Among the entries that follow, some lines contain the word "badge". Show all of them.
Start of Block
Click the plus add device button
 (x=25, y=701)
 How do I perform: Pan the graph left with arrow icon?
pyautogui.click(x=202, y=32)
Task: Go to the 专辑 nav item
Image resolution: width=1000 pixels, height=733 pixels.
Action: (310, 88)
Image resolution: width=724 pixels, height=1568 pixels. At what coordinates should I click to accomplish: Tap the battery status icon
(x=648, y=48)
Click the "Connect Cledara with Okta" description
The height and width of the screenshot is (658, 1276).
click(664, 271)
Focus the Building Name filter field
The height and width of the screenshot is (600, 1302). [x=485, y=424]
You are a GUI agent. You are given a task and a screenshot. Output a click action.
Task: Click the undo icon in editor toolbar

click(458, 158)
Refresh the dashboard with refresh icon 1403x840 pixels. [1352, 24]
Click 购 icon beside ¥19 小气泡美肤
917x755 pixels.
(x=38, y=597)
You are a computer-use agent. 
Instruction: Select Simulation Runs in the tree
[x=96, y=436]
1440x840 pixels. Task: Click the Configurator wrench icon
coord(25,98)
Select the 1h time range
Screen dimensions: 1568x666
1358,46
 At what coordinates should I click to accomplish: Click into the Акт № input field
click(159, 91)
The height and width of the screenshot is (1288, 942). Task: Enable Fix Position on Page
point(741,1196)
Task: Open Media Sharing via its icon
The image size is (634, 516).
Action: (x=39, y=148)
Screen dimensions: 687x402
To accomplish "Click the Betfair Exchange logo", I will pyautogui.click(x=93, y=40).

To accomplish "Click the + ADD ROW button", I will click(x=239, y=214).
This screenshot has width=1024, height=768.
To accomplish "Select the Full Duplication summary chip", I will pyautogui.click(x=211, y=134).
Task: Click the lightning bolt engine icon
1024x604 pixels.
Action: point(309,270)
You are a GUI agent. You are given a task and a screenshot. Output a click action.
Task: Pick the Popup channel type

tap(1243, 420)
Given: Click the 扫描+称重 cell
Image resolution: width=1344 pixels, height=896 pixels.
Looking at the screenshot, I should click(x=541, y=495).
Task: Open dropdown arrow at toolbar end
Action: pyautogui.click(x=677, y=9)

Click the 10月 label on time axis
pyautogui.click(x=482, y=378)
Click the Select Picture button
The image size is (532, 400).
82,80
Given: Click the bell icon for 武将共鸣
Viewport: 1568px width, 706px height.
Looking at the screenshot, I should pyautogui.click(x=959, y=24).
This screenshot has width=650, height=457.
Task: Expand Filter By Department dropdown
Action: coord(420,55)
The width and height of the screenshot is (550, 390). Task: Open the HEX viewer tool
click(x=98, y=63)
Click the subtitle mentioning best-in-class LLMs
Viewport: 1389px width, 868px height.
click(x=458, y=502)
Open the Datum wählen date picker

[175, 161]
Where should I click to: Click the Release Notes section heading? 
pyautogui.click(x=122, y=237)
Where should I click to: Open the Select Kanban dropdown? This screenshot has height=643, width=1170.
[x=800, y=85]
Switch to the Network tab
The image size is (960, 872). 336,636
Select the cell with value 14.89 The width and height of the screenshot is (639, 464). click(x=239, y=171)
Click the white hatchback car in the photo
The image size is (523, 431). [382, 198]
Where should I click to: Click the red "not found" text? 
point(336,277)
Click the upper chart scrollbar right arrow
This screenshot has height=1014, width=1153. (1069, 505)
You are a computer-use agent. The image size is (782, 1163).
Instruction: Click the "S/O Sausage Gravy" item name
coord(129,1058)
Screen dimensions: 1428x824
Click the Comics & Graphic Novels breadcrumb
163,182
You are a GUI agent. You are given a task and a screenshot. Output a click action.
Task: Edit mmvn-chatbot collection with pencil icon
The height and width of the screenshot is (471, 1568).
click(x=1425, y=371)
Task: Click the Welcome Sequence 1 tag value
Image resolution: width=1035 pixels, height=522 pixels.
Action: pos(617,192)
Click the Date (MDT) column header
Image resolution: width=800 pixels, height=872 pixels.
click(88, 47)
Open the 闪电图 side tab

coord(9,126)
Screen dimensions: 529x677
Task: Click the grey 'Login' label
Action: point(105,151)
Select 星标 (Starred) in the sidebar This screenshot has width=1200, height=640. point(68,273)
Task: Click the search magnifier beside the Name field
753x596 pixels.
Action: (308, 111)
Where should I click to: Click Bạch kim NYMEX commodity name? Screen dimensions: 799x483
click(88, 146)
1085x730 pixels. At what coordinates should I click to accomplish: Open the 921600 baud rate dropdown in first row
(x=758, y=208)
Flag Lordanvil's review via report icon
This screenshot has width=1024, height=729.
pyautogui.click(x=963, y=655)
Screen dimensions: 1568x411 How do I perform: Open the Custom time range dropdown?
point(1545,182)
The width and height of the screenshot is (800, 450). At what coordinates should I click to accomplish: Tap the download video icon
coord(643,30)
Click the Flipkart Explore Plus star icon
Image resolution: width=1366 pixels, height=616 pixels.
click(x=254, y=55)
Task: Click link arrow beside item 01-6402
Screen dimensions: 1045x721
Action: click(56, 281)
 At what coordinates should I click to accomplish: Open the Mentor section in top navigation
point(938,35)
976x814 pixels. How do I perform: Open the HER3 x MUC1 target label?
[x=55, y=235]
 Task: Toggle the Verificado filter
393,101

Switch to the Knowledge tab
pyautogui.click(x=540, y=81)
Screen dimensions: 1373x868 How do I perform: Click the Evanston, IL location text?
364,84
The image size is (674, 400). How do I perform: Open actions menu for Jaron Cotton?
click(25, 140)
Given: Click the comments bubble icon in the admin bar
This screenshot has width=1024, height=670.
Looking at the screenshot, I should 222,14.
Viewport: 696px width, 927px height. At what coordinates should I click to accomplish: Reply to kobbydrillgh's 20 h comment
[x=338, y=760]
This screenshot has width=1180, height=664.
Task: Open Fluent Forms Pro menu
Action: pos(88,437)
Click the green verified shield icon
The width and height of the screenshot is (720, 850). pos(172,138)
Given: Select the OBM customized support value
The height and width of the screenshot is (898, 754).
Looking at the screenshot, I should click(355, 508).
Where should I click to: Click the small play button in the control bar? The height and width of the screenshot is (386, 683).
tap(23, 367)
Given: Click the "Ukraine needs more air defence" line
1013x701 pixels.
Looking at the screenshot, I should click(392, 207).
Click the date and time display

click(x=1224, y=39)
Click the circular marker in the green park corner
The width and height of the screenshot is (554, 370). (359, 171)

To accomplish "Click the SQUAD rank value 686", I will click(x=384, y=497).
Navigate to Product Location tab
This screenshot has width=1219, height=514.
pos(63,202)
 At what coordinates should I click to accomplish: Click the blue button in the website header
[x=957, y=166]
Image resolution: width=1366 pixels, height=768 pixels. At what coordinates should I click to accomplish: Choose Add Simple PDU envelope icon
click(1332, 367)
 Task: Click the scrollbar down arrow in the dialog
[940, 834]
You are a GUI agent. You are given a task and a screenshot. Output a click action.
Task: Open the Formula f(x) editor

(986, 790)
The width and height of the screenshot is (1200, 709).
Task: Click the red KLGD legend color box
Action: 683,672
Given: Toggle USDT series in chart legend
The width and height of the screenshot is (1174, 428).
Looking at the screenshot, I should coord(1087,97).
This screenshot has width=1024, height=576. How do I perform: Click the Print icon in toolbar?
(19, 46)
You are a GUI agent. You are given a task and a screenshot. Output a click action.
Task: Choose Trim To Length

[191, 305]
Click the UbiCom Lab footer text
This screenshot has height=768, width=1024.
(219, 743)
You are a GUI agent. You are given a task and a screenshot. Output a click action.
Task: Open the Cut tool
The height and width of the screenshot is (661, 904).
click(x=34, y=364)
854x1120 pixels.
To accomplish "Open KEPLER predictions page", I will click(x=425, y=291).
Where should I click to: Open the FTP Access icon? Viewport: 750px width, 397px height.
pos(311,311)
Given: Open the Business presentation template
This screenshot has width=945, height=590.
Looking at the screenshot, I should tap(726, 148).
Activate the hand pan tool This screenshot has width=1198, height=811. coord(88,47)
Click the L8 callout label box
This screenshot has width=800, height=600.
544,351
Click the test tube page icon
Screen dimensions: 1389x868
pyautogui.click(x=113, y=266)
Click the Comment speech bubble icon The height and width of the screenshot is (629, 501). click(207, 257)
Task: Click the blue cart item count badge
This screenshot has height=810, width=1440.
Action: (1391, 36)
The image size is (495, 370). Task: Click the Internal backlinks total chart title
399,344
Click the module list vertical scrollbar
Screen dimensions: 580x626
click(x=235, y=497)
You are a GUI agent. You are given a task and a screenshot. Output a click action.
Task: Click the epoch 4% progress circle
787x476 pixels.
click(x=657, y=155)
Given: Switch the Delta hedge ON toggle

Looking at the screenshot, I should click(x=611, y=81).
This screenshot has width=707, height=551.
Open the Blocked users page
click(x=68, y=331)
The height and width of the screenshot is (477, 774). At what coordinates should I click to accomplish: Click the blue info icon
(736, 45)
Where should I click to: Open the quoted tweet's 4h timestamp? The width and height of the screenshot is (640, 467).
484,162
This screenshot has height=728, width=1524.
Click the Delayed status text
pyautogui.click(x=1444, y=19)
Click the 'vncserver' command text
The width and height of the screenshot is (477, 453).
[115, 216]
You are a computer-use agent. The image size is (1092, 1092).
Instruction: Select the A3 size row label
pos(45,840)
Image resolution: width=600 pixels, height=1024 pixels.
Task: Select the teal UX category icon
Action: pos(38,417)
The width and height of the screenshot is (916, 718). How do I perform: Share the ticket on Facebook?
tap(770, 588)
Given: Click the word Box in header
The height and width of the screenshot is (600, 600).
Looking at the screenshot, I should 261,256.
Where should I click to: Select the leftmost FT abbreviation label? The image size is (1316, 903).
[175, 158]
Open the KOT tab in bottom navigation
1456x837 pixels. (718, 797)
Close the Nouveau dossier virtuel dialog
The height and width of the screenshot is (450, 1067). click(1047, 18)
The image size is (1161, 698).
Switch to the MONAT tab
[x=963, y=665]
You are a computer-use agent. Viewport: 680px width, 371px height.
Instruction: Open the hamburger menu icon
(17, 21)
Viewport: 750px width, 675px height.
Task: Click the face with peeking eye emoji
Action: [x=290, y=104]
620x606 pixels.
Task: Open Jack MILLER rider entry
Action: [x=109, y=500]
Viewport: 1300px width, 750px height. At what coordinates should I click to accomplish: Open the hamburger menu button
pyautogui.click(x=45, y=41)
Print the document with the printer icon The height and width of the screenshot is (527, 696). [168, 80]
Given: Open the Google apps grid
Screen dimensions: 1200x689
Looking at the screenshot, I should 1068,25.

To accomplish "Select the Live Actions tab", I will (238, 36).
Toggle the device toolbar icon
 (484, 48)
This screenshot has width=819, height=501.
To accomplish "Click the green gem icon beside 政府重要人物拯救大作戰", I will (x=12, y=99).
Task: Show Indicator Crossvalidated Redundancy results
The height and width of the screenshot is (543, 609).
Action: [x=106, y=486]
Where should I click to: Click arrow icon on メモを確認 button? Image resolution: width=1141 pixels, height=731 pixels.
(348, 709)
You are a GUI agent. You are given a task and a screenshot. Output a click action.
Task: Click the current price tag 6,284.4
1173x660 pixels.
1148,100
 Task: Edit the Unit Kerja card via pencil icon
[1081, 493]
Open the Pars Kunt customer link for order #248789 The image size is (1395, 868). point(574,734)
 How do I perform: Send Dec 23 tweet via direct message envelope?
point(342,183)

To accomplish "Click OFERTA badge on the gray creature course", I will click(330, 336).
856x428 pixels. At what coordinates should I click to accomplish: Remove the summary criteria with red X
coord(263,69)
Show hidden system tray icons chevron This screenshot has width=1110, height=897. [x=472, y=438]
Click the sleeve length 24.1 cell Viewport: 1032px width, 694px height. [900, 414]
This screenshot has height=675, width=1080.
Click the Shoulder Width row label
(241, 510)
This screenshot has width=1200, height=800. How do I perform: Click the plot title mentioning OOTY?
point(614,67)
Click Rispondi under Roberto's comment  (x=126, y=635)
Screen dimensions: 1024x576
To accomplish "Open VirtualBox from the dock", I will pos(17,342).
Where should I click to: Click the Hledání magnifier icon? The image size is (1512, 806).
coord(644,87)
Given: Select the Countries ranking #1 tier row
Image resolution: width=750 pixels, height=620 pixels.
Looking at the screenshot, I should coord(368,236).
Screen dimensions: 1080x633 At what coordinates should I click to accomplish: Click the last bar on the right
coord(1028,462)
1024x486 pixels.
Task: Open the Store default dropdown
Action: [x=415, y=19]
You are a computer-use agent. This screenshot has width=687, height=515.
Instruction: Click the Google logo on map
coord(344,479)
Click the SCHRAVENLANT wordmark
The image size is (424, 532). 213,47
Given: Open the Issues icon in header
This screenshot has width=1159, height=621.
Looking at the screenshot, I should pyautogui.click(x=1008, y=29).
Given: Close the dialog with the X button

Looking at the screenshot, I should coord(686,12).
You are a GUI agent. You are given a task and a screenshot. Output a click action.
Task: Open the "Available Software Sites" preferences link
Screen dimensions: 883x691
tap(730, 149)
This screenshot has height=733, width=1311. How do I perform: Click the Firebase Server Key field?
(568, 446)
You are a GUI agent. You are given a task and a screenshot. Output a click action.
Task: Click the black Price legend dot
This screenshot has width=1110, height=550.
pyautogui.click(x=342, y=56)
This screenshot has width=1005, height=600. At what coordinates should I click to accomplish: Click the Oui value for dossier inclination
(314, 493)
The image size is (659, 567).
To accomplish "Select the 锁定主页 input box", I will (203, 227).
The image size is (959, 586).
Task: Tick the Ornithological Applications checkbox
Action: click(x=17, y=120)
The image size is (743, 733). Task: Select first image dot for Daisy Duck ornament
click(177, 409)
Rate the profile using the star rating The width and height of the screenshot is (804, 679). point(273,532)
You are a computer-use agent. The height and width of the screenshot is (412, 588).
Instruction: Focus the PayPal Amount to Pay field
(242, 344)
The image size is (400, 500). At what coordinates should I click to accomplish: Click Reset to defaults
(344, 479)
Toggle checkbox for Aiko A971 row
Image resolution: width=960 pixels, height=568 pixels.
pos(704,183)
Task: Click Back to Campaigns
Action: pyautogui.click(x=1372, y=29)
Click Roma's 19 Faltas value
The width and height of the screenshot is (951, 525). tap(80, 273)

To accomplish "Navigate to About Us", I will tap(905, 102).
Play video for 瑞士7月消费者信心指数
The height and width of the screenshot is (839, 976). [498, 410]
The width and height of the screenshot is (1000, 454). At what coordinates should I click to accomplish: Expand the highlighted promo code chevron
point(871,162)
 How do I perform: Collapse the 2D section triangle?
End of Block
RESULT OF THIS TASK:
Task: Click the blue cart item count badge
To accomplish "Click OFERTA badge on the gray creature course", I will click(330, 336).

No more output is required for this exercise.